Der Alarmknopf sei aber in erster Linie aber einmal "zur Abschreckung" da. Sollte ein AMS-Kunde wirklich vor Ort aggressiv werden und sein Verhalten nicht einstellen, dann werde zuerst versucht, die jeweilige Person zu beruhigen und aus dem Gebäude zu entfernen. "Wenn das nicht möglich ist, dann wird auch die Polizei verständigt. Das ist schon mehrmals vorgekommen", so der AMS-Berater zu "Heute".

"Es kann auch passieren, wenn ein Kunde zum Beispiel zu nahe zum Berater hingeht, sich nicht hinsetzen möchte oder sich ein Berater unwohl fühlt, dann kann man den Alarmknopf auch betätigen", erzählt der AMS-Insider weiter. Am schwersten seien jene Personen zu vermitteln, die eine hohe Qualifikation – etwa den Abschluss eines Studiums – haben. "Die wollen dann natürlich nur in einem ganz bestimmten Bereich arbeiten", so der Berater.
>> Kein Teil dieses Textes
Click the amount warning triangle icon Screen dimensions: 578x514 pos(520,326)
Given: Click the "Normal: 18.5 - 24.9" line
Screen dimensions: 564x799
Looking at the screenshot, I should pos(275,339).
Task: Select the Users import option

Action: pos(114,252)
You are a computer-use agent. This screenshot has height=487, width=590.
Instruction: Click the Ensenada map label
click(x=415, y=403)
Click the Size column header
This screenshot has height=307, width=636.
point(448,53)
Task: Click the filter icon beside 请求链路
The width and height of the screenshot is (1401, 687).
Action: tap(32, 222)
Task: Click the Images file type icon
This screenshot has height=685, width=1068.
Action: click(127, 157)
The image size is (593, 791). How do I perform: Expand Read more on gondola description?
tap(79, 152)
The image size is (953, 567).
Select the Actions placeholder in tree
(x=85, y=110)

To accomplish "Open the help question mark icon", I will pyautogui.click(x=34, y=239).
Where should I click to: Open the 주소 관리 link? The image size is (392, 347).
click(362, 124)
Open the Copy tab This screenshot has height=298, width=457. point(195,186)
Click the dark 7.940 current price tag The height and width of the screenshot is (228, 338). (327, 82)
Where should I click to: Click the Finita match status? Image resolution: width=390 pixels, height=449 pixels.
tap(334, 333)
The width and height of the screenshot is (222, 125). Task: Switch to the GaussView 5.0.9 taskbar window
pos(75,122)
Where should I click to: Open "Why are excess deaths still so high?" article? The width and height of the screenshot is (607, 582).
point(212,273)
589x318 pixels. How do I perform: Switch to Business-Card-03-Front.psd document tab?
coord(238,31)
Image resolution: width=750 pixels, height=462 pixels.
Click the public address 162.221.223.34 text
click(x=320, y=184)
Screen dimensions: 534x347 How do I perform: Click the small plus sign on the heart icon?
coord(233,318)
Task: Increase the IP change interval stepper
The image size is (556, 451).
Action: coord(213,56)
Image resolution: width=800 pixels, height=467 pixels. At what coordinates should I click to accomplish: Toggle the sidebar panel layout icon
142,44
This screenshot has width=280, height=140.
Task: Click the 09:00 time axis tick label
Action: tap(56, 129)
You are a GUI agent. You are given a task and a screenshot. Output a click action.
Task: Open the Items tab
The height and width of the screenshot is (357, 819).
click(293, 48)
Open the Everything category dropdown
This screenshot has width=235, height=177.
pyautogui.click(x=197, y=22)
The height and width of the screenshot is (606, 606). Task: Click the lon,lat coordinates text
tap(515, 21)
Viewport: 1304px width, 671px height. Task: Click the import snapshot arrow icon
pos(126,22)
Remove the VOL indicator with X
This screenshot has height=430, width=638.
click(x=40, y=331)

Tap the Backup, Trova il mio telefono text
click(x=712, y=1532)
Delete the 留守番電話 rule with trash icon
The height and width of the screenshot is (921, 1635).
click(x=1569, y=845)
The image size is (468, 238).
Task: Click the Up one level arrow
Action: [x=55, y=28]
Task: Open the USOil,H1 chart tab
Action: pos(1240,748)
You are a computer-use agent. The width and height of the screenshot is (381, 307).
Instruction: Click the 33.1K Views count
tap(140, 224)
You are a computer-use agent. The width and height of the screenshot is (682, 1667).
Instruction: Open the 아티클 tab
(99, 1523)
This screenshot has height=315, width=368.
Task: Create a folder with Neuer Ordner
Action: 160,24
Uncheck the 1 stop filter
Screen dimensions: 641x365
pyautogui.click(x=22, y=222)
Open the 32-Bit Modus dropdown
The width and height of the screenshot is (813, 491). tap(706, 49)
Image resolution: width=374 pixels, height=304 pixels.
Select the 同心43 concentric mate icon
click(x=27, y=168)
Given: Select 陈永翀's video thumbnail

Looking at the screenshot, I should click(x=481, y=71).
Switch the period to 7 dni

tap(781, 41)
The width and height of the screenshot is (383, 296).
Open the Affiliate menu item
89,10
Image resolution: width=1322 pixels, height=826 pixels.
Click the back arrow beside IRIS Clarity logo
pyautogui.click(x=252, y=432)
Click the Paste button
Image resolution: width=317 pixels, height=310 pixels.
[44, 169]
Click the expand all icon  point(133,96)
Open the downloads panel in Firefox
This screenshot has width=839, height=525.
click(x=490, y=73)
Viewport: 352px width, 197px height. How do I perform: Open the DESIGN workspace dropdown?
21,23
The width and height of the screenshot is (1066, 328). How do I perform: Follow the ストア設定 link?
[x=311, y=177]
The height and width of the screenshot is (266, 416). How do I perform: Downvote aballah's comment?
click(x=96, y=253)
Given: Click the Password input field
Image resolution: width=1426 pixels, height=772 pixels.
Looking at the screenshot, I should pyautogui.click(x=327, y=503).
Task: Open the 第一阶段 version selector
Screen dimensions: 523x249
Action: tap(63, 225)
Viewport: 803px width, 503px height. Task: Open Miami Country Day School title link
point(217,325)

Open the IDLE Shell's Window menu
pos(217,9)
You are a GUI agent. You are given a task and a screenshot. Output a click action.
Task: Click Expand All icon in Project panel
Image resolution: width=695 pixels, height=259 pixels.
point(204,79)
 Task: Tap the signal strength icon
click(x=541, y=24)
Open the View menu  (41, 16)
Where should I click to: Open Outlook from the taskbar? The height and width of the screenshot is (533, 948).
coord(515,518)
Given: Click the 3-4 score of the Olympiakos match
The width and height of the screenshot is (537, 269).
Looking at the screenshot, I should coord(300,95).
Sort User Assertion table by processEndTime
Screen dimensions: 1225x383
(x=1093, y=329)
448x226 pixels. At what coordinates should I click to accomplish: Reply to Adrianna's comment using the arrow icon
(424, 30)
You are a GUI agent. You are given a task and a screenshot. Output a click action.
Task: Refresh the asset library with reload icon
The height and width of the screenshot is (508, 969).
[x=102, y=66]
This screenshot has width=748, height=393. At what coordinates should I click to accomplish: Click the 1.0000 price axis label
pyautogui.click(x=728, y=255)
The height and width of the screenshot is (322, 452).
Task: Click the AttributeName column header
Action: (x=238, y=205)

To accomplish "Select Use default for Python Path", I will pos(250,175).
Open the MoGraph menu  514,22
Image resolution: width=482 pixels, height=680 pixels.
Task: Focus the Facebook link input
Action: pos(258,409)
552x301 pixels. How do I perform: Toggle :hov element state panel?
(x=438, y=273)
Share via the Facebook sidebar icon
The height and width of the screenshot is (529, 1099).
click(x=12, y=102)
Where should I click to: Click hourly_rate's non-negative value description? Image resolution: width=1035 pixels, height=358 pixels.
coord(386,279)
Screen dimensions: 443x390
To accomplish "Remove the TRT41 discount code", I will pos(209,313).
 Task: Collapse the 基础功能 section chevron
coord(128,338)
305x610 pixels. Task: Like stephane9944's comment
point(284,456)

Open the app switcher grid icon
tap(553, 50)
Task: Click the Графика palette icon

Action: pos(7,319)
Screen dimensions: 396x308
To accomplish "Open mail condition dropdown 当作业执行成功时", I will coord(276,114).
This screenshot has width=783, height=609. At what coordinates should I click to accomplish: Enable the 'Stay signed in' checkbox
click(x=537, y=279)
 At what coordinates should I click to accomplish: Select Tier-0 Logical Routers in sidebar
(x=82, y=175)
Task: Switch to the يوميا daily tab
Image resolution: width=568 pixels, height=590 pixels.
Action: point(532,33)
"Möchte nicht bei Fast-Food-Restaurant arbeiten"

Und weiter: "Ich kann jetzt keinen, der IT-Techniker ist, an die Kassa in einem Supermarkt setzen. Also ab einem gewissen Zeitpunkt müssen wir das auch machen, aber ich verstehe es von der Person her, wenn derjenige dann sagt: 'Hey, ich habe studiert und ich habe ein gutes Portfolio, aber ich möchte jetzt nicht bei einem Fast-Food-Restaurant arbeiten.'"

Im Gespräch mit "Heute" verrät der AMS-Bezieher außerdem noch, wie ein typischer Prozess für Neu-Kunden abläuft, welche Nationalitäten er betreut, und was passiert, wenn jemand keinen Kurs besuchen möchte oder sich nicht um Arbeit bemüht.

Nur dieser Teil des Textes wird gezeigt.